16.7.13

Manual da generosidade


In http://oliveremberton.com/wp-content/uploads/2012/03/Free-hugs1.jpg
É difícil, a generosidade. Quase sempre, em doloroso abastecimento da introspeção, a generosidade é impraticável. Os tempos de penúria somam pretextos para a decadência da generosidade. Há mais gente em miséria, gente até que não há tanto tempo era remediada. O deserto que atravessamos oculta a janela da generosidade. Ela, impraticável, berra aos ouvidos que se fazem surdos para as carências alheias.
Ensimesmamos. As dores de consciência esbatem nas cinzas dos embaraços, nos sacrifícios que nos apunhalam – ele são os tributos que caem, implacáveis, sobre nós, com os cumprimentos do antropófago fisco; ele são as dores da economia que emagrece os réditos; ele são os afetos toldados pela carestia que é viver. Os ponteiros do relógio repetem-se numa marcha suicidária. O endosso do tempo futuro não é caução de céus soalheiros. A pior tez grisalha coloniza os céus que há por diante. Nem a esperança bastarda do povo chega para esbulhar céus tão carregados. Os corpos seguem contrafeitos na marcha diária, protestando as dores de alma que deles tomaram conta.
Há uma centelha que adorna o crepúsculo que vem com o entardecer. Não tem explicação. Não vem com uma âncora de teóricos que mascaram as dores da alma com um refrigério que apenas pertence ao metafísico. Há imagens que se sublimam, gestos singelos que se perdem entre a mundana artificialidade que não desiste. Os exemplos: fotografias de jovens sorridentes que ostentam cartazes a oferecer abraços a quem passa e que deles leve serventia. Ou uma rapariga envergando vestido lhano a depositar esmola na mão de um novo pobre de Atenas. Ou as pessoas que não querem perder o anonimato quando percorrem as ruas frias da cidade em distribuição de alimento pelos que vivem ao relento. Ou os que não se refugiam num alcácer impenetrável aos afetos dos outros, partilhando os seus, muitos, que afagam outros afetos em busca de correspondência.
Os pretextos são fugas. Inúteis, como são (quase) todas as fugas. Mas que não curem os generosos de demandar a bondade em apelo próprio. Serão generosos em autoajuda. Os que dizem que ajudam, beneficiários colaterais. Não se desestima o préstimo. Mas a perdida pureza embacia o ato generoso assim composto. Um abraço a quem passa, a desconhecida gente que deles careça; o outrora remediado que foi atirado para a indiferença das ruas e vê uma moeda cair na mão; o alimento que mata a fome a quem de outra maneira dela morreria; os amantes que se entregam nos afetos que sobem de valor nos tempos que são escarpados; haja toda esta, e outra mais que se possa cozinhar, generosidade em ponto de açúcar.

1 comentário:

Museu Nacional de Soares dos Reis disse...

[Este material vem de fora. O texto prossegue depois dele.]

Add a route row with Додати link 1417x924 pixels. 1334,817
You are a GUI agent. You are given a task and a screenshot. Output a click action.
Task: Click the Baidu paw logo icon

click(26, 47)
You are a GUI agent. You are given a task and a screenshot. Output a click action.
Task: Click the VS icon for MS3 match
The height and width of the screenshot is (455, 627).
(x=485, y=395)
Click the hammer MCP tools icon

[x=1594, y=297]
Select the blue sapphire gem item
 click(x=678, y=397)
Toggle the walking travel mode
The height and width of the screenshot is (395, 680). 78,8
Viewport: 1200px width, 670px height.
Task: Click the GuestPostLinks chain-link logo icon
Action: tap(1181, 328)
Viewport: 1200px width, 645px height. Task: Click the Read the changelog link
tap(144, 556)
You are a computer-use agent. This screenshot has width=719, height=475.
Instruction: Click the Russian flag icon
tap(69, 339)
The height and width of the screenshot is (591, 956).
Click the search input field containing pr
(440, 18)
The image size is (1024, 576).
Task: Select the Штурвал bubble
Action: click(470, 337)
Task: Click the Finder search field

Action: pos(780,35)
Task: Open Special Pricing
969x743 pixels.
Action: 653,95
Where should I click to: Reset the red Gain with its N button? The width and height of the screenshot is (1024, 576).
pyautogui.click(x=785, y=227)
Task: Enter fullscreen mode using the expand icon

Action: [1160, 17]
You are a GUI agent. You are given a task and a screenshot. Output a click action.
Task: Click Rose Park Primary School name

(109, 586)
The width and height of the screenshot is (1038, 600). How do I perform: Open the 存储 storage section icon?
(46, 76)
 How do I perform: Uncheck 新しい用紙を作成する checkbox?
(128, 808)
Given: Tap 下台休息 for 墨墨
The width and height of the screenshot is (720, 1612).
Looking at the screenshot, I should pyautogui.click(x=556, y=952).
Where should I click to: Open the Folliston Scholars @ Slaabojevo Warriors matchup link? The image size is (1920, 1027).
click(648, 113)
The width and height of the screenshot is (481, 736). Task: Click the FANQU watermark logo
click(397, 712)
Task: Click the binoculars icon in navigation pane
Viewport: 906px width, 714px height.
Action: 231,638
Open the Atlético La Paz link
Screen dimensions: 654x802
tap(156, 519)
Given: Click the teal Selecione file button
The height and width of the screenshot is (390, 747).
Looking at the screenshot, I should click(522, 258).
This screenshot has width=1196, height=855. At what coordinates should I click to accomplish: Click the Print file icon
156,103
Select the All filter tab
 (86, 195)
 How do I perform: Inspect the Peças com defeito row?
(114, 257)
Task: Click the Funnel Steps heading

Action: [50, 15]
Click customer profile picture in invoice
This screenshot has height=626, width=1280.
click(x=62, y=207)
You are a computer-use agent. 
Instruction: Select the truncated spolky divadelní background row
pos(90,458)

Generosidade. Começou por ser uma palavra suave com uma tonalidade bonita. Com o passar do tempo a palavra começou a adquirir outros tons menos harmoniosos. Começaram as leituras juvenis. Depois da leitura de "Aurora: Reflexão sobre os preconceitos morais", de Nietzsche, entre outros, a "generosidade" começou a revelar-se, ou seja, por detrás do significado que ela acolhia, considerado nobre e supremo, escondiam-se outras possibilidades de interpretação. Uma delas era: "manifestação de egoísmo, algo que fora esquecido pelos arautos da moral(...)". A partir dessa altura, sempre que dedicava um pouco de tempo a tentar compreender a "generosidade" perdia uma letra. Hoje, perdidas todas as letras, apenas em raríssimas situações vejo o reflexo daquela que um dia achei ser uma palavra bonita.